The microsomal metabolism of some analogues of cyclophosphamide: 4-methylcyclophosphamide and 6-methylcyclophosphamide

Abstract

4-Methylcyclophosphamide and 6-methylcyclophosphamide are, like cyclophosphamide, converted by rat liver microsomes into 4-hydroxy derivatives. 4-Hydroxy-4-methylcyclophosphamide was isolated directly, in admixture with the product [2-(2-chloroethylamino)tetrahydro-4-methyl-2 H-1,3,2-oxazaphosphorine 2-oxide] of dechloroethylation. P.m.r. data for the hydroxy derivative, which was also formed when 4-methylcyclophosphamide was treated with aqueous KMnO 4, indicated that it exists in aqueous solution as the acyclic tautomer, 2-oxopropyl- N, N- bis-(2-chloroethyl)phosphorodiamidate. 4-Hydroxy-6-methylcyclophosphamide was trapped by reaction with ethanol, and afforded two isomeric ethoxy derivatives analogous to those previously reported from cyclophosphamide.
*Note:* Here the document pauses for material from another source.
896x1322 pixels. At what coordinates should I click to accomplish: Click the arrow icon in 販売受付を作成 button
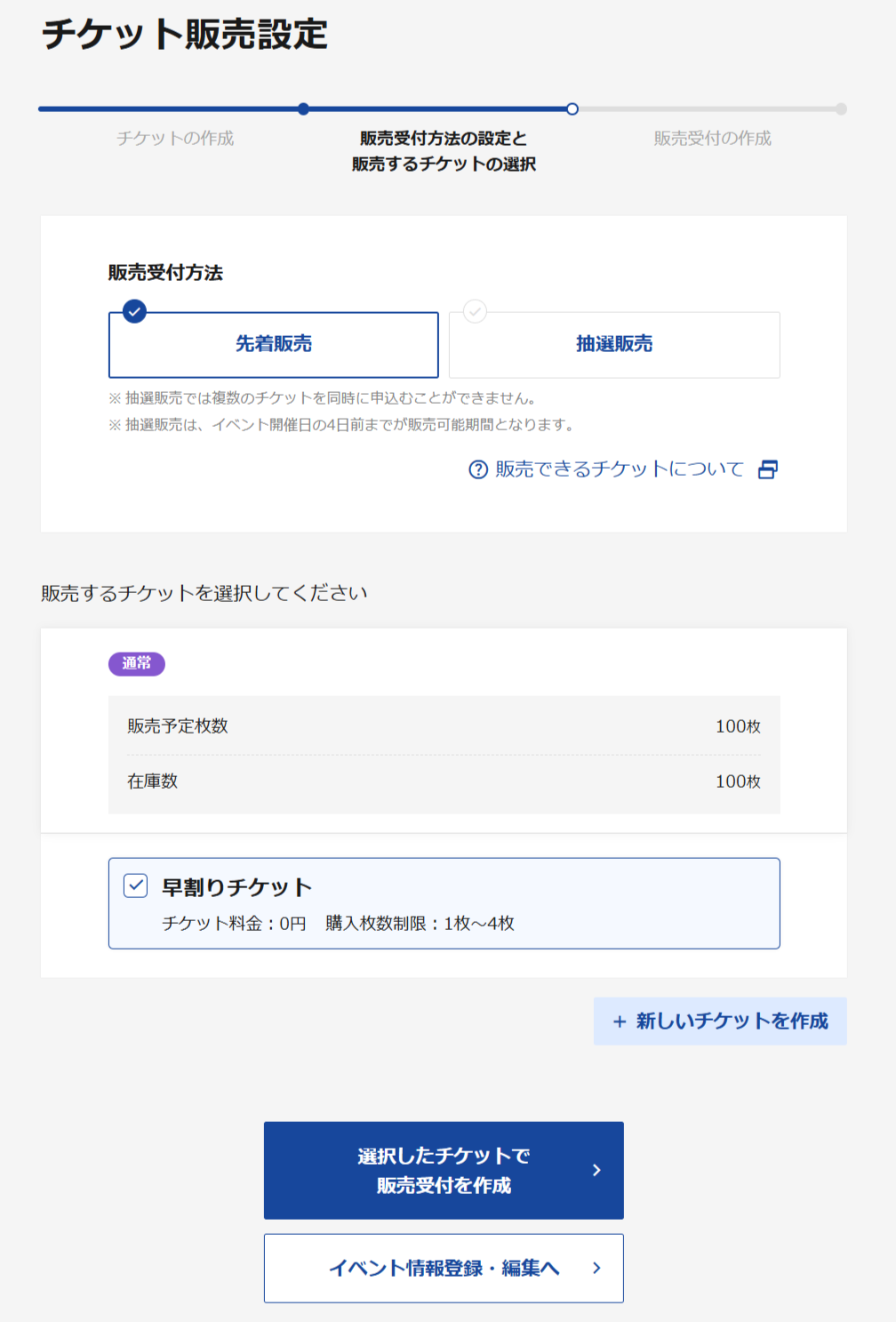click(x=598, y=1171)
Treatment of the products of metabolism of 4-methyl- and 6-methylcyclophosphamide with 2,4-dinitro-phenylhydrazine afforded, respectively, the 2,4-dinitrophenylhydrazones of methyl vinyl ketone and of crotonaldehyde. 4-Methylcyclophosphamide cannot form metabolites analogous to 4-ketocyclophosphamide and carboxyphosphamide, the relatively non-toxic metabolites of cyclophosphamide. The significance of this fact is discussed in relation to a mechanism which could account for the relatively selective cytotoxicity of cyclophosphamide in vivo towards neoplastic tissue. Conventional electron impact mass spectrometry has played an important role in the characterization of the products described in this study. 4-Hydroxy-4-methylcyclophosphamide was additionally characterized by the relatively novel technique of field desorption mass spectrometry.